Pastor Michael Miller was once a member of our church staff, our Youth Minister, many years ago. He is a member of the Presbytery of Chicago, and he’s planting NextMinistries Church near the Bronzeville community in order to, in his words, “reach the unchurched and de-churched.”
We sat together in a little Mexican restaurant and talked about the challenges of planting a church that reaches people in an age when people claim they do not need the church or God.
In our conversation, we found we had both read the book Planting Missional Churches by Ed Stetzer and Daniel Im. In the book, the authors point out:
“[That] the North American church finds itself on the periphery, having been marginalized by the larger culture. Having become the ‘visiting’ rather than the ‘home’ team, the North American church has had to reposture in a way to reach a changing cultural milieu. Theologian Richard Mouw says we’re in a missionary ‘location,’ that North America needs to be considered a mission field in the same way we once considered the underdeveloped world.”
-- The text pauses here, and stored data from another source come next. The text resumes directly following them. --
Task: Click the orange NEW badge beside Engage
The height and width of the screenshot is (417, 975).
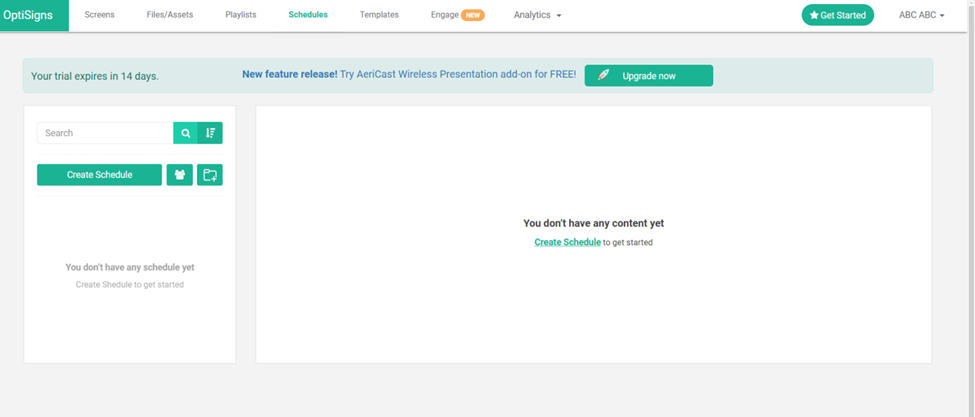Action: (472, 15)
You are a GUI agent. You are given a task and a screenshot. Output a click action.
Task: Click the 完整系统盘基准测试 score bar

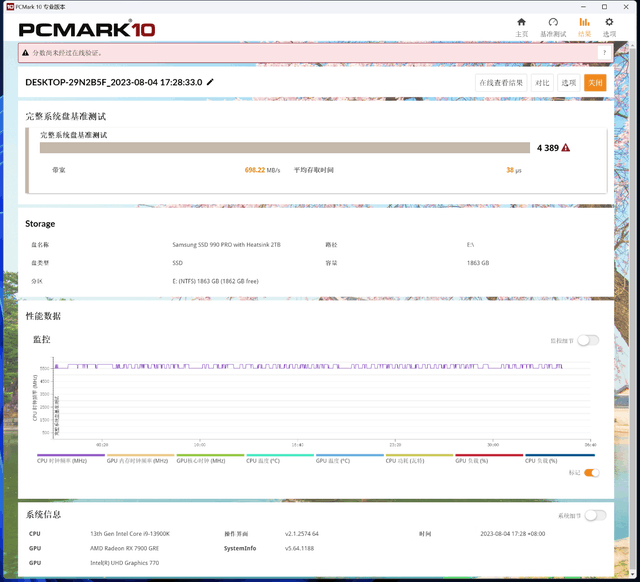tap(284, 147)
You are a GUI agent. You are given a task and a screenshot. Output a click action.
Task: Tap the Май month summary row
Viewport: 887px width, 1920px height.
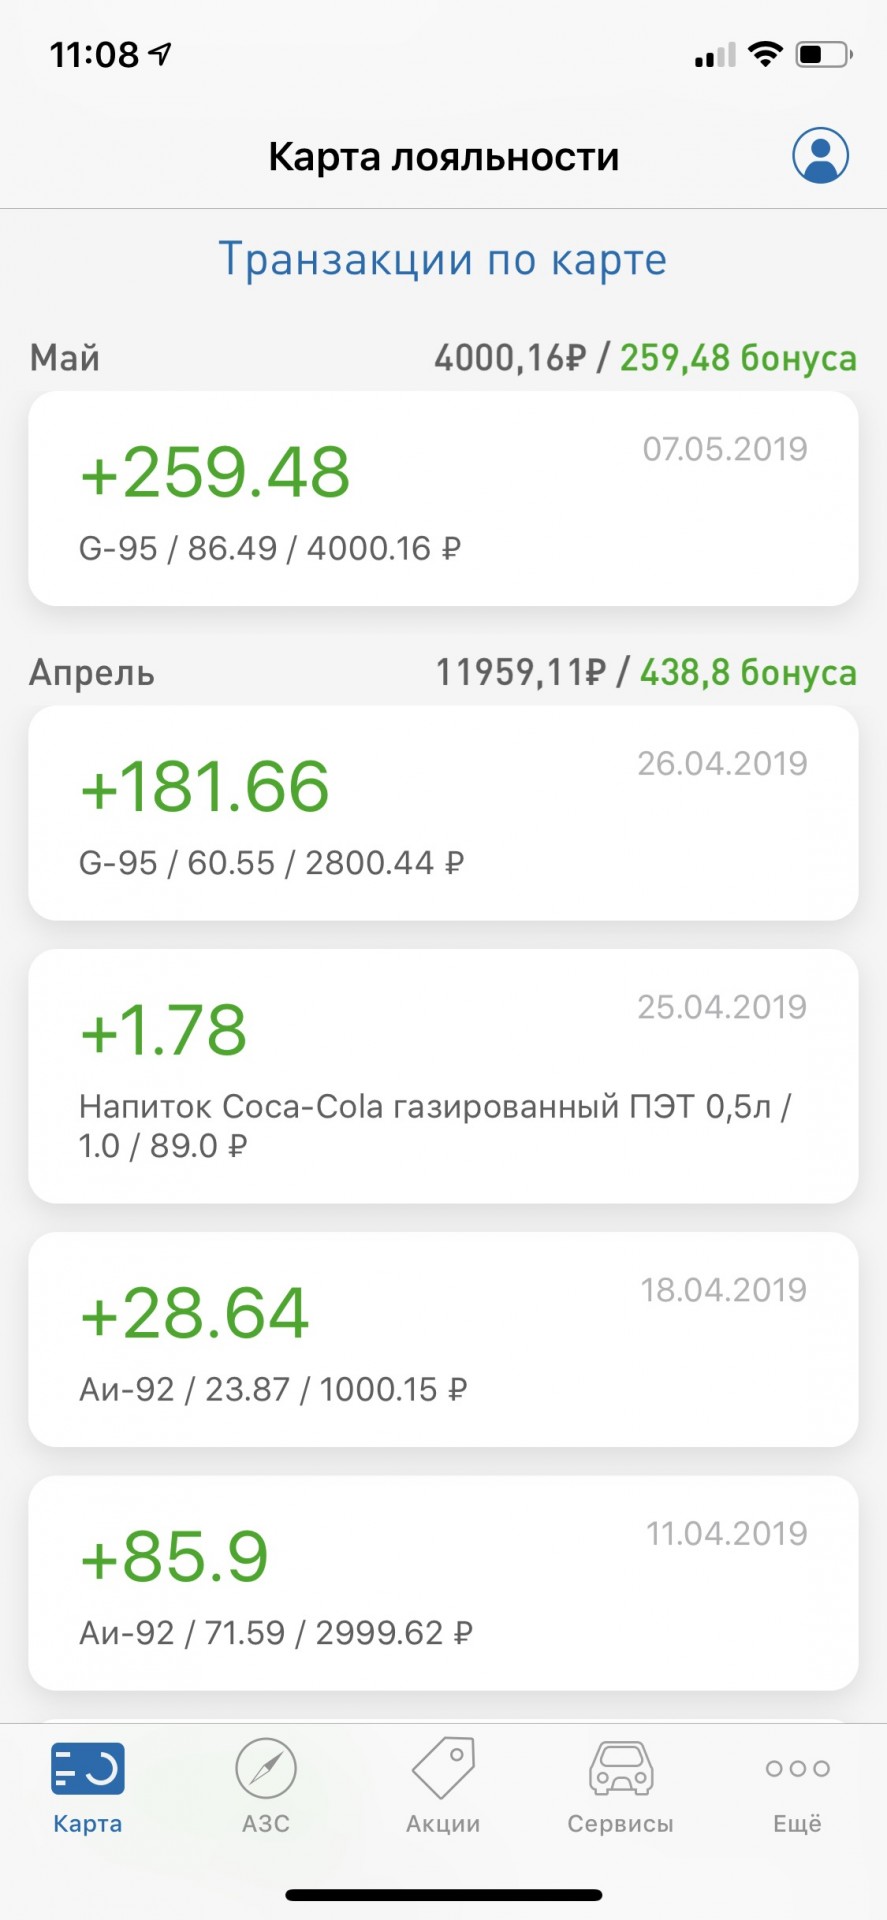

Driving back to Evanston in the rain, I replayed our lunch conversation: Who are the missionaries who will go and plant the seeds of the Kingdom of God? Did you know it is possible to be a missionary without ever leaving your city, your family, or your job?
Pastor Mike and I agreed that the missionaries are not limited to those people who board ships or planes and travel to some distant land. Missionaries are people who join Jesus on his mission to people living on the North Shore, and all of greater Chicago.
Pastor Mike kept insisting over lunch that, from the beginning, he wants folks to know that he is not the only minister or missionary. He wants his congregation of approximately 20 people to see that they are the missionaries called by God to minister to their community. Isn’t that a powerful thought?
As I turned into the parking lot of our 151-year-old congregation, I turned off the engine, and God spoke to me… OK, I didn’t hear an audible voice, but I received strong words reminding me that First Pres is a blessed church. We have about 100 people coming to the 11:30 service, on average. We have about 280 people coming to the 9 o’clock service. We have gifted people, generous people who give their time, talents, and resources to God through this church. We have so much. If I sound greedy, forgive me. But there is one more thing that we need: Missionaries who will minister to the chaos of our secular society.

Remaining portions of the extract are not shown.